Freedom of choice is a myth. All we really have is freedom of will. I can will my own desires, or I can say to God, “Not my will but Thy will be done. Into your hands I commend my life.” The possibility of hell is also the possibility of freedom. We want a God who gives us our every desire, and if He does not obey us, then He is not a good and loving God. Perhaps He doesn’t even exist. Most people love, not God, but what they think He can give, and when He does not give, He is no God at all. 

Perhaps you’ve heard me tell the story of the young starlet who is about to marry the rich old billionaire who has one foot in the grave and one foot on a banana peel. She is interviewed by the paparazzi and we all get a laugh out of her protestation that she is marrying for love. “I’d marry him if he was the poorest man in the world. I love him,” she protests!  Then, in a few months when he finally dies and leaves his fortune to her and her two chihuahuas, the battle is joined between the lawyers of the first, second and third wives and the lawyers of the starlet, over who gets the money. 

The young beauty wasn’t able to love him. She was so self-absorbed and he was so rich. She knew he was an old fool. We knew he was an old fool. The reporters knew he was an old fool. The only one who didn’t know he was an old fool was the old fool. I assure you that God is not an old fool.

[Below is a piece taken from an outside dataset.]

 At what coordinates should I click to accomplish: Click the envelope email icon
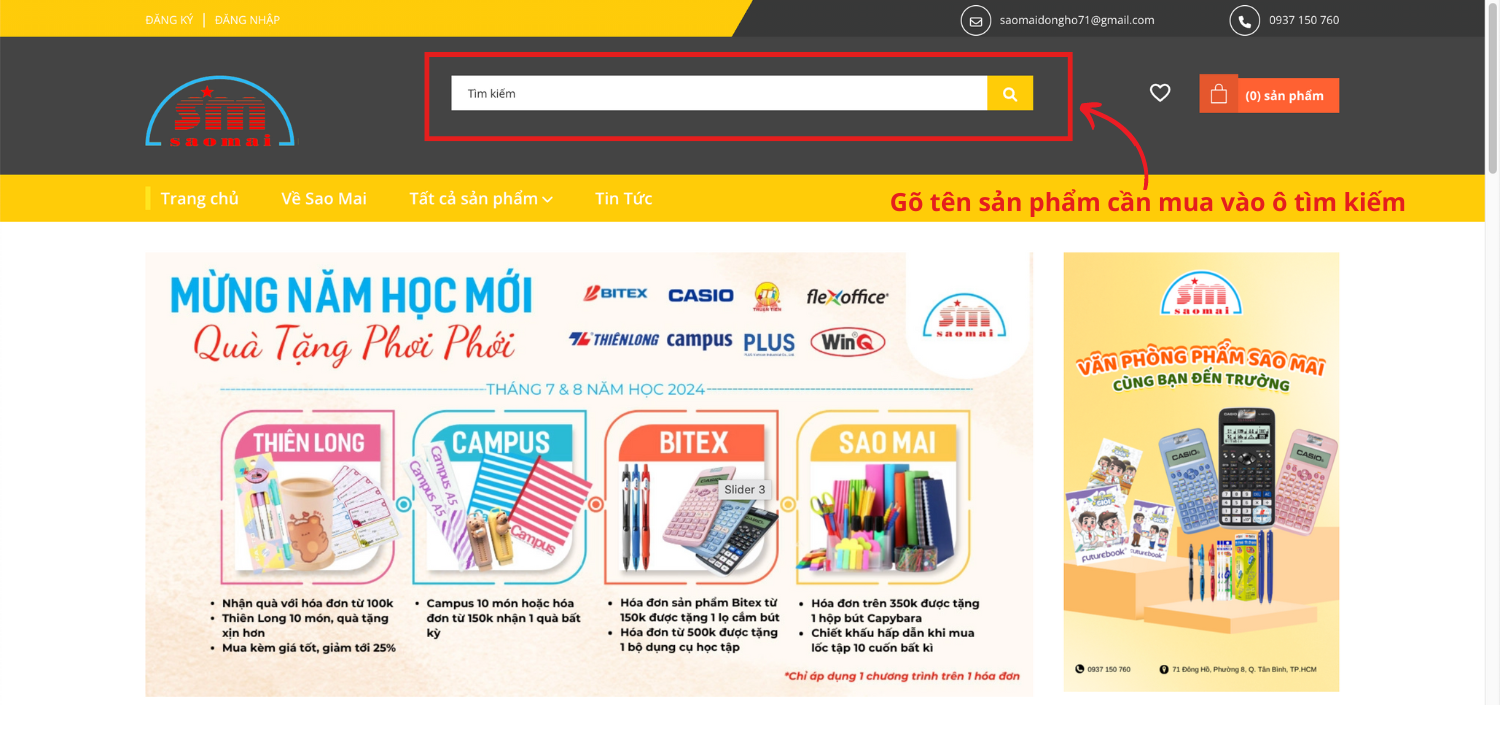click(x=976, y=20)
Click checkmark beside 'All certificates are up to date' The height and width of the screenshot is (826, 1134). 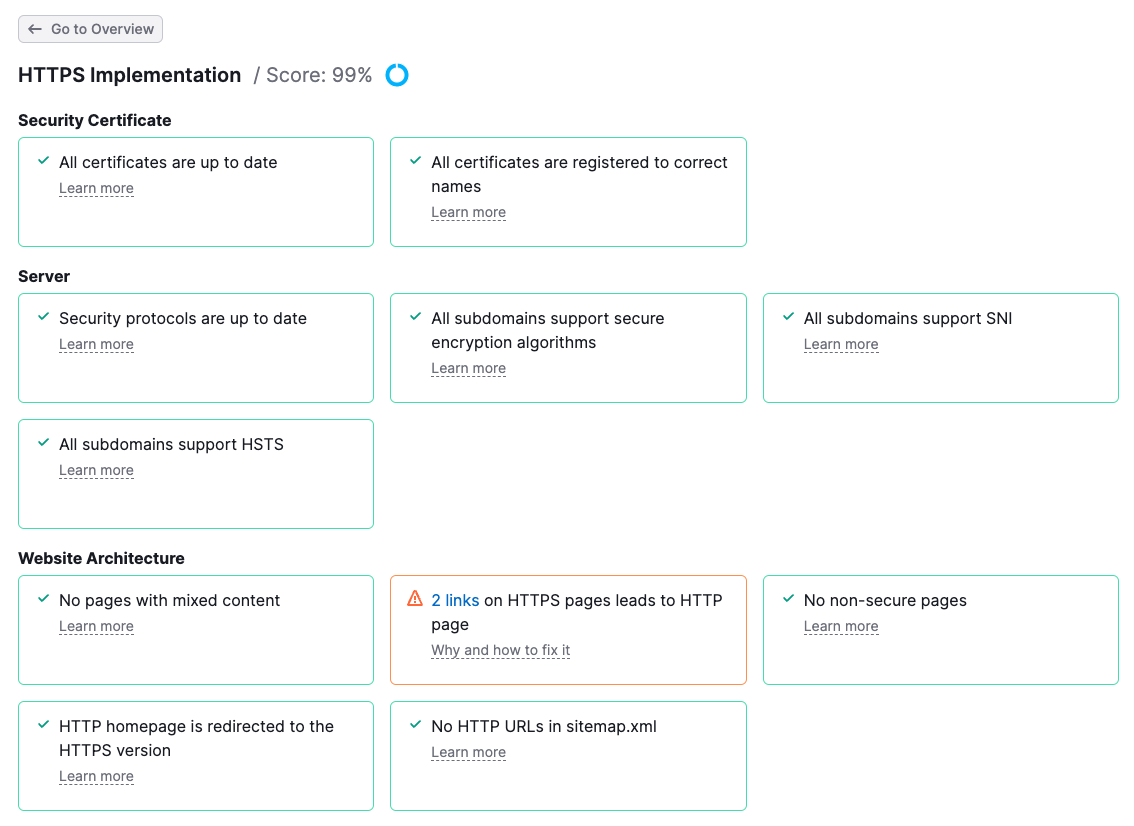43,161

He can tell the difference between true love and manipulation.

To love God is not to desire Him for what He can provide, but to desire Him for who He is. He allows suffering and difficulty in order to give us the one prerequisite of love -- freedom. The possibility of eternal damnation is also the opportunity for eternal freedom. 

So why live the Catholic life? To live the Catholic life, with all its self-denial and sacrifice is to live in real freedom and to have the ability to truly love God who is Love itself.

1 comment:

  1. I for one love God (not as perfectly as I ought, to be sure, but as much as I can), not for what He _might_ give me, but for what He _already has_.

    I'm alive. Couldn't have done it without Him.

    I have my wife. (The case may be debateable in theory, but there's pretty ample evidence for Divine Intervention there too.)

    He already dragged me personally out of Hell at least once that I can tell you about.

    And oh yeah. He once came down to Earth, becoming like us so we might become like Him, walked around teaching as many of us as He could, and then handed Himself over to be tortured to death, just to drive the point home.

    I mean, seriously. Anybody who gets gifts like those, but still doesn't believe they're loved, isn't going to believe it with a billion dollars, either.